CNPRC Pilot Research Project Spotlight: The Impact of Age on COVID Response
In the spring of 2020, SARS-CoV-2 swept across the world, and scientists everywhere immediately jumped into action. Questions from how the virus spread, to what the infection does to the human body, to who is most at risk needed to be answered. Assistant Professor at Duke Human Vaccine Institute, Maria Blasi, wanted to learn more about the age-dependent responses of SARS-CoV-2. Specifically, she was interested in why infants and young children had lower hospitalization and fatality rates than older populations. Blasi teamed up with Assistant Professor Stephanie Langel from Case Western Reserve University School of Medicine and Sallie Permar of Weill Cornell Medical College to investigate this phenomenon.
The team used the Pilot Research Program at the California National Primate Research Center (CNPRC) to study SARS-CoV-2 pathogenesis in infant and adult rhesus macaques. The CNPRC Pilot Research Program provides investigators with unique facilities for nonhuman primate research, specialized Core services, Core Scientist expertise, and funding to conduct pilot investigations.
“We were looking for a way our expertise could contribute to this pandemic and figuring out what funding mechanisms are available,” said Langel. “We decided that the CNPRC’s Pilot Research Program would be a great way to collaborate with scientists from a variety of backgrounds to research age differences in SARS-CoV-2 response.”
Utilizing the CNPRC Pilot Research Program, Blasi, Langel, Permar, and CNPRC core scientists Lisa Miller and Koen Van Rompay teamed up to thoroughly examine SARS-CoV-2 recovery at a cellular level in two rhesus macaque infant-dam pairs. All four animals were exposed to the virus and monitored closely for two weeks, at which point samples were collected to explore how each age group responded to the exposure.
Notable Differences In Immune Response
Findings revealed noticeable differences in innate immune response in the trachea (upper respiratory tract). Langel explained, “sequencing cells in the upper respiratory tract revealed interesting signatures. We saw that infants had higher levels of interferon expression.” Interferon is a protein released by the body in response to a viral infection that can slow or even stop the virus from replicating. In addition to differences in immune response, the researchers looked for discrepancies in gene expression between the groups. They found that adult macaques displayed cellular activity that could lead to problematic overgrowth of hardening of tissues called fibrosis.
Another contrast between the age groups related to the tiny hair-like structures in the respiratory system that help clear mucus and debris from the lungs called cilia. The adult monkeys had genetic expression consistent with continued impairment of cilia function during recovery from the virus compared to the infants.

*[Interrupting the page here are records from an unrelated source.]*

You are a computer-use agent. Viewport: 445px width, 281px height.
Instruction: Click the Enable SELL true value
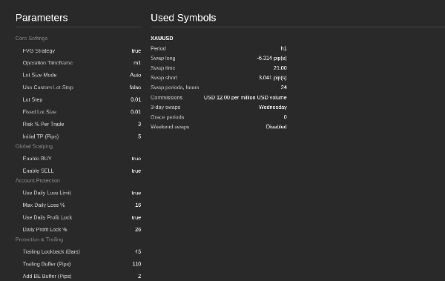coord(136,171)
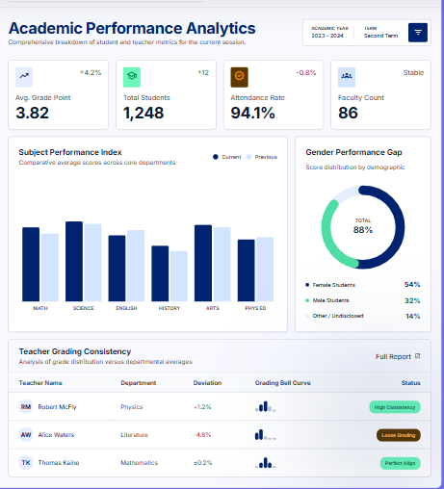The height and width of the screenshot is (489, 444).
Task: Open the Full Report link
Action: pyautogui.click(x=393, y=356)
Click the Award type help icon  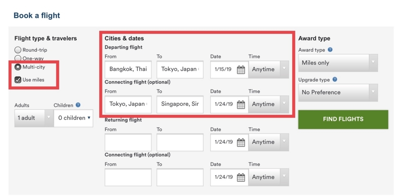(330, 50)
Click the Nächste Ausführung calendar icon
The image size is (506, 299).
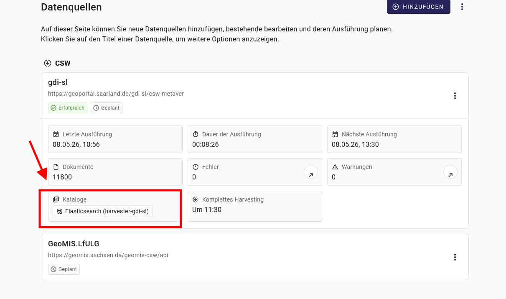[x=335, y=134]
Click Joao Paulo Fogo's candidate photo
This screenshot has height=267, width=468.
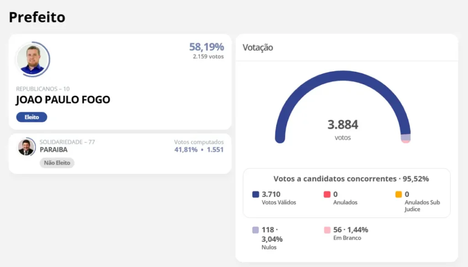click(x=32, y=60)
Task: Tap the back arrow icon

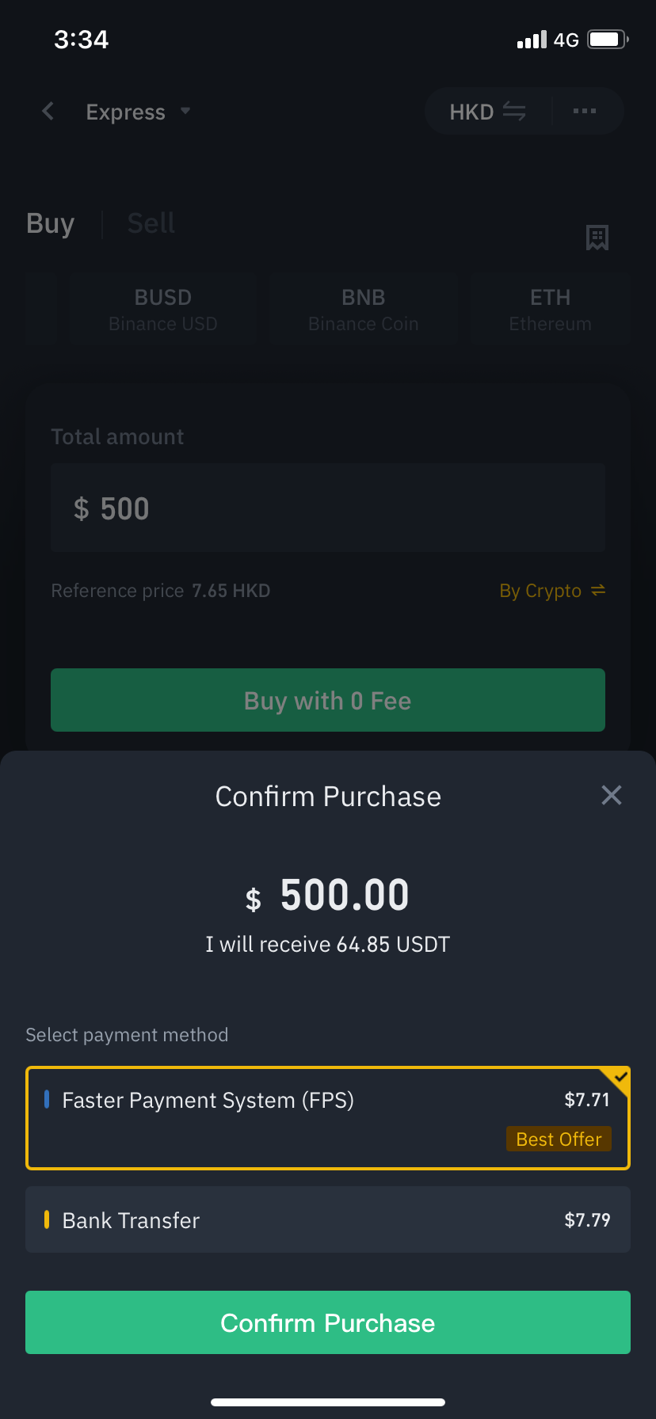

The results from the current study also hinted that the infants had quicker antibody responses to the virus. Still, given the small sample size, the antibody response results are tentative, and its full extent still needs to be understood.
With the resources of the CNPRC Pilot Research Program, the authors of this study provide an animal model that can be used to investigate infant and adult response to SARS-CoV-2 infection. Between age differences in immune response and cellular activity during recovery, this research uncovered critical areas that need further exploration.
As a next step, the authors plan to expand upon their preliminary findings and increase their sample size to ensure that results are true across the population. The group would also like to explore age differences in a more immediate response to the virus since the current study focuses on the recovery period.